Time! I’m bored sh…tless. Feels like I’ve lost my mojo all year!
The lockdowns have messed with my head. I now don’t have any projects or anything that I feel needs doing. And if they do I take so long doing them it’s scary!
For someone that’s used to running around on all cylinders I’m now pretty much a couch/bed potato.
I have no courses I really want to study. My voluntary work is now one Monday a month cooking at the community kitchen.
That was yesterday. I made 7 boxes of Asian dessert! Helped prep for soup.
My primary job is one day a week. My second job with the cruise ship is on hold indefinitely!
As for my apartment it’s pretty much all set up. I’m sure I can find things to do to it but I’m hesitant just in case I want to sell it.
So it leaves me at a stalemate! Feels like I’m not going anywhere soon!
The reason I’m in an apartment is because it’s safe. The other is less room, less clutter and less bills! And the most important is because I want to travel.
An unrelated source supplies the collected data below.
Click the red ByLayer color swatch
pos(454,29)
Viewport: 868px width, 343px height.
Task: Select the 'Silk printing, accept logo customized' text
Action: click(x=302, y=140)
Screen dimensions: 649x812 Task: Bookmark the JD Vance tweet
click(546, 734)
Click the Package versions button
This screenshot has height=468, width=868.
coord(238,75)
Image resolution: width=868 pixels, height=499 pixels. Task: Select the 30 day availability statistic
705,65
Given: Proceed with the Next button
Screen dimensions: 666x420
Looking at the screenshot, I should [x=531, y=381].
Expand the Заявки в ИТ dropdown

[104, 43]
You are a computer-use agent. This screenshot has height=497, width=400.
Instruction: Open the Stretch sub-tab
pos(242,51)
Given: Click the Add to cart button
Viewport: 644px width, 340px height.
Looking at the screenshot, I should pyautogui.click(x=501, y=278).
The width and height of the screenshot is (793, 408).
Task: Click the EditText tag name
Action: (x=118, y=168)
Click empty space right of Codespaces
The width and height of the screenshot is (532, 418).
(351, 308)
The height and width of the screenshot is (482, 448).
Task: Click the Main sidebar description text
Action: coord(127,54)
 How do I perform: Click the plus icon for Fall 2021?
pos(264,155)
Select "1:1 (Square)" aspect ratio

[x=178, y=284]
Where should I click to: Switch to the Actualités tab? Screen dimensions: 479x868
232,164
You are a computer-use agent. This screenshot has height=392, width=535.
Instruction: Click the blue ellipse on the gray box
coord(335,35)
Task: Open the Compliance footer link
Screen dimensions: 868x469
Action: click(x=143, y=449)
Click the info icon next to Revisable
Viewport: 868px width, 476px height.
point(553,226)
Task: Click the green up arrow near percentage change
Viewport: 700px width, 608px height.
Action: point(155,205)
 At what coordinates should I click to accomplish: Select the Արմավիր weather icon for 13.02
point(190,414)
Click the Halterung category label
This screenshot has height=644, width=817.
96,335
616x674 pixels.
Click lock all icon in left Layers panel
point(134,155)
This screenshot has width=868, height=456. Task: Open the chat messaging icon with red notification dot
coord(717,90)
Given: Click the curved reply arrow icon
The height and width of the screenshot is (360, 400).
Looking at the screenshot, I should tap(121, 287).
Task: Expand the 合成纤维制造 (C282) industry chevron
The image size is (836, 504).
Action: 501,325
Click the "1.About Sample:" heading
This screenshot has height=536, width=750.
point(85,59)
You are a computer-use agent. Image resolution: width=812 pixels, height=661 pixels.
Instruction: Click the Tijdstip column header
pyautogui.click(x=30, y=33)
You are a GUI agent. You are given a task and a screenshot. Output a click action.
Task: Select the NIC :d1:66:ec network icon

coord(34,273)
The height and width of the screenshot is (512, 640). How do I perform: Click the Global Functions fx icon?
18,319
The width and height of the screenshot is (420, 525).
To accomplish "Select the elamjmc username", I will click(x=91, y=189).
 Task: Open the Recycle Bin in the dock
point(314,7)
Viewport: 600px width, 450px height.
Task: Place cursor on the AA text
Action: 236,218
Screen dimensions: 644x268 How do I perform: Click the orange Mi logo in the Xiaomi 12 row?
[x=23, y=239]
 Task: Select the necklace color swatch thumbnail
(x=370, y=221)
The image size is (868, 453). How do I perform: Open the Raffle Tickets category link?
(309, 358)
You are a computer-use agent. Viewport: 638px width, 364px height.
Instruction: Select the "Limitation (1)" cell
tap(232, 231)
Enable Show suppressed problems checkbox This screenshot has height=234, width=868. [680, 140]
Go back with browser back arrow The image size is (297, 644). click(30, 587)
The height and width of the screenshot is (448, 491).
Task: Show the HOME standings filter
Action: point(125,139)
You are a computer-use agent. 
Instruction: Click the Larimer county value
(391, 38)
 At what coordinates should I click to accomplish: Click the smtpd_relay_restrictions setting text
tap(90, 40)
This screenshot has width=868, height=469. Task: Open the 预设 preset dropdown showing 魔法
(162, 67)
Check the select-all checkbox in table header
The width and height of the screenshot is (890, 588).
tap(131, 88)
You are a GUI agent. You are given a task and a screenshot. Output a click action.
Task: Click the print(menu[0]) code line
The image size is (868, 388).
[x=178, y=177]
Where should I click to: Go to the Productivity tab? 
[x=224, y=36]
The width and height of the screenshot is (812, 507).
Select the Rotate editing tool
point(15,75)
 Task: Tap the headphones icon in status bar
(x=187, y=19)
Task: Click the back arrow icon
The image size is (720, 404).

I can lock up and go! No need to worry about mail or rubbish! My mail has been diverted to a PO box. Whenever I’ve got mail they send me an email to remind me to go and collect.
My kids I see twice a week. Just got dinner. They don’t need time for anything.
So then what is there to do except to waste time?
This morning all I’ve managed is 2 loads of clothes. Turned the dehumidifier on to dry out my bedroom. Washed a load of dishes. Wipe my stove! Paid for my salsa class!
I’ve been meaning to sort out stuff but one day just blends into the next.
My thinking lately has been oh well if I can’t finish it today there’s always tomorrow!
I’m off soon to walk into the city. Get my 10,000 steps. Meet the kids for dinner. And that’s another day wasted.